- _Exercise_
Without the pictures, repeat the listing character for character.
*** Opening Records to process ***
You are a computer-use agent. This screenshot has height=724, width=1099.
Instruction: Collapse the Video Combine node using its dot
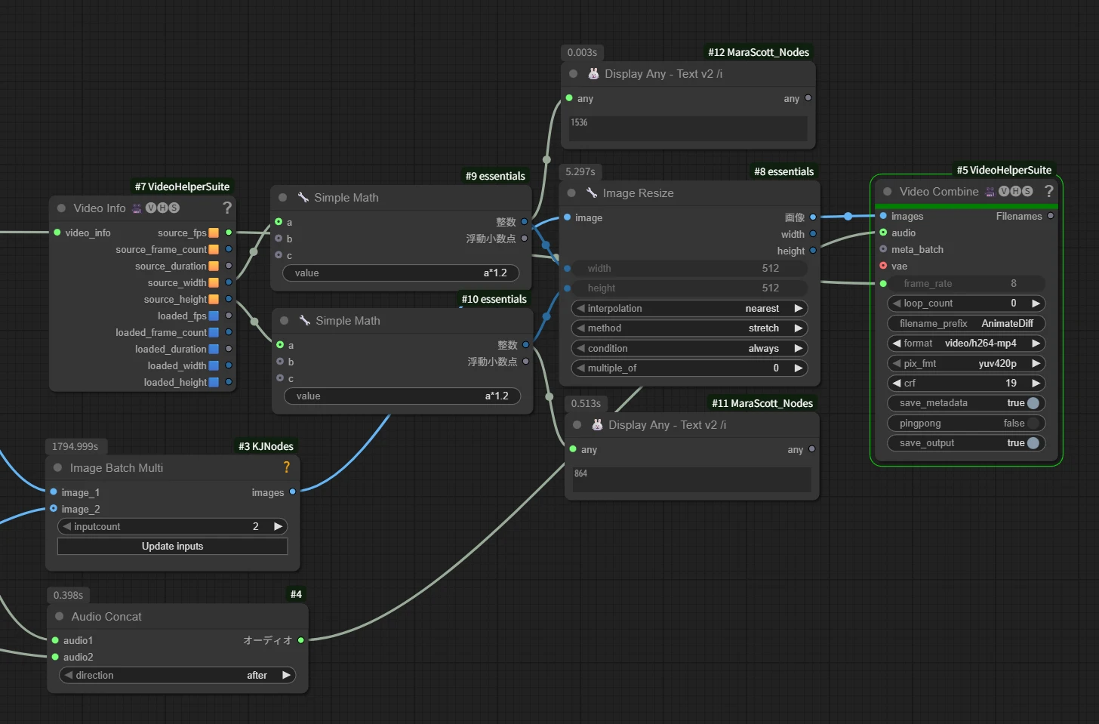pyautogui.click(x=888, y=192)
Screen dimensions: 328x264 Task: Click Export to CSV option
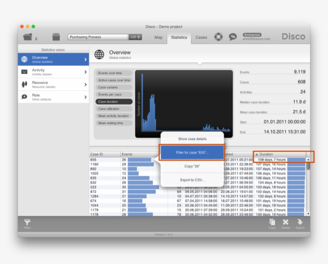192,180
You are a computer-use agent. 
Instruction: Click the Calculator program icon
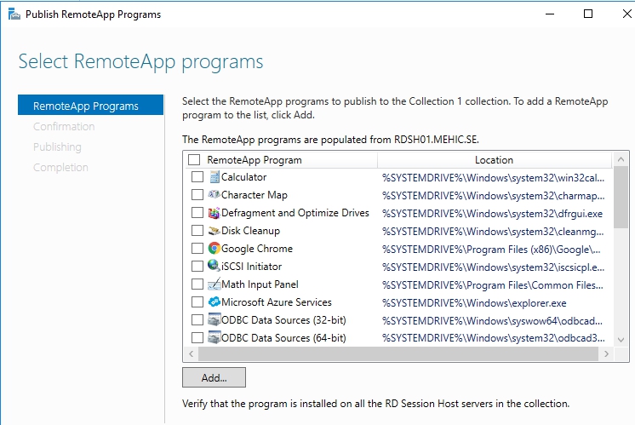(214, 177)
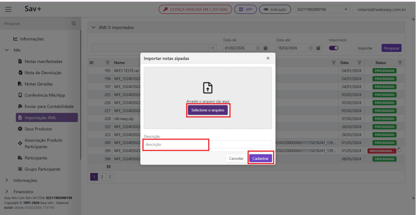The width and height of the screenshot is (416, 215).
Task: Collapse the XML'S importados panel
Action: [x=94, y=28]
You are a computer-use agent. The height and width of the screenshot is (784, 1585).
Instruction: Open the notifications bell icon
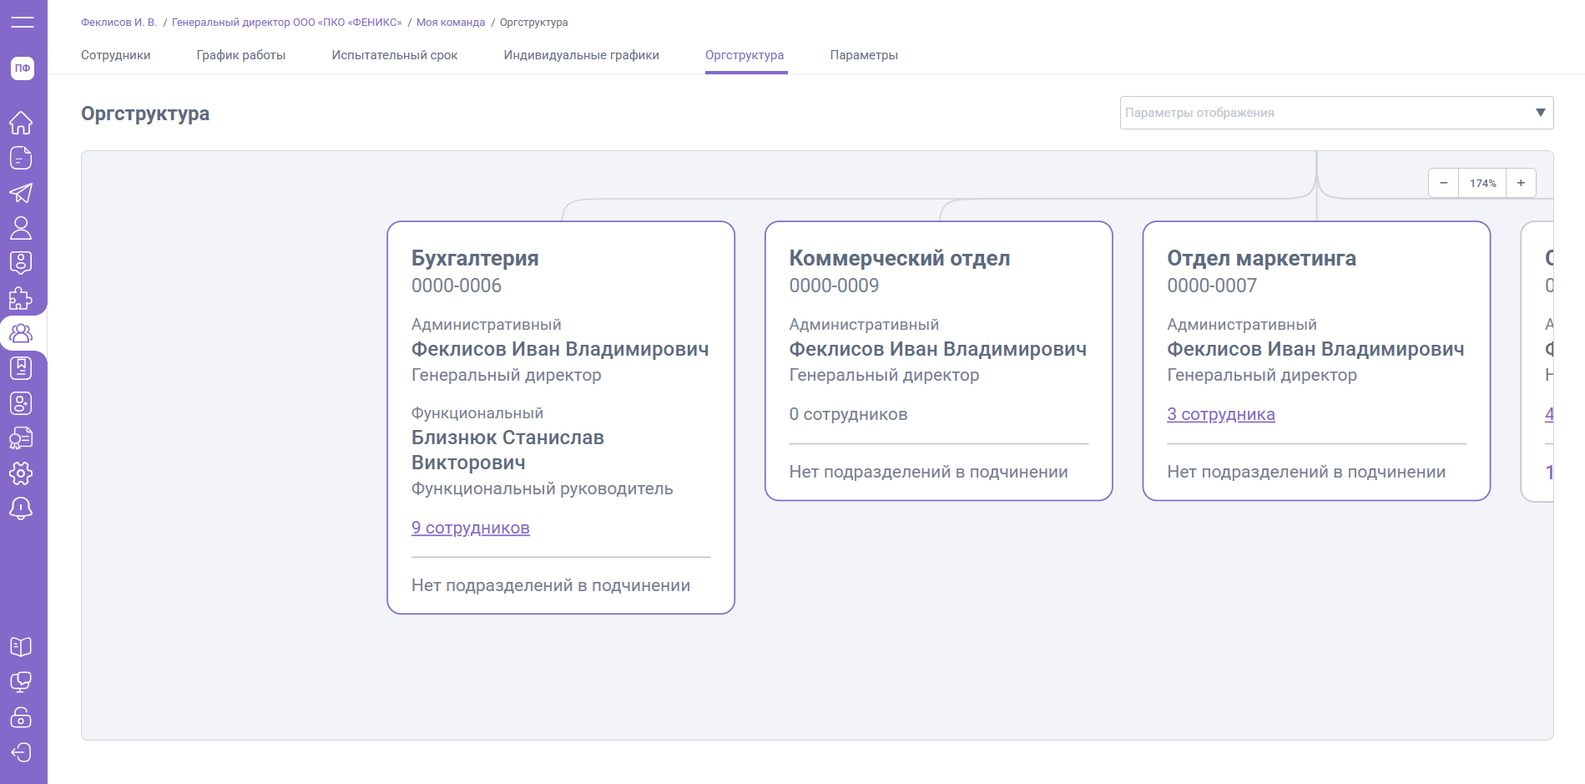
*** Closing Records to process ***
- _Answer box_
You are a computer-use agent. This screenshot has height=724, width=1099.
Instruction: Collapse the Video Combine node using its dot
pyautogui.click(x=888, y=192)
Screen dimensions: 328x264 Task: Click Export to CSV option
192,180
You are a computer-use agent. 
Instruction: Click the Calculator program icon
(214, 177)
The width and height of the screenshot is (416, 215).
Task: Collapse the XML'S importados panel
Action: [x=94, y=28]
You are a computer-use agent. The height and width of the screenshot is (784, 1585).
Instruction: Open the notifications bell icon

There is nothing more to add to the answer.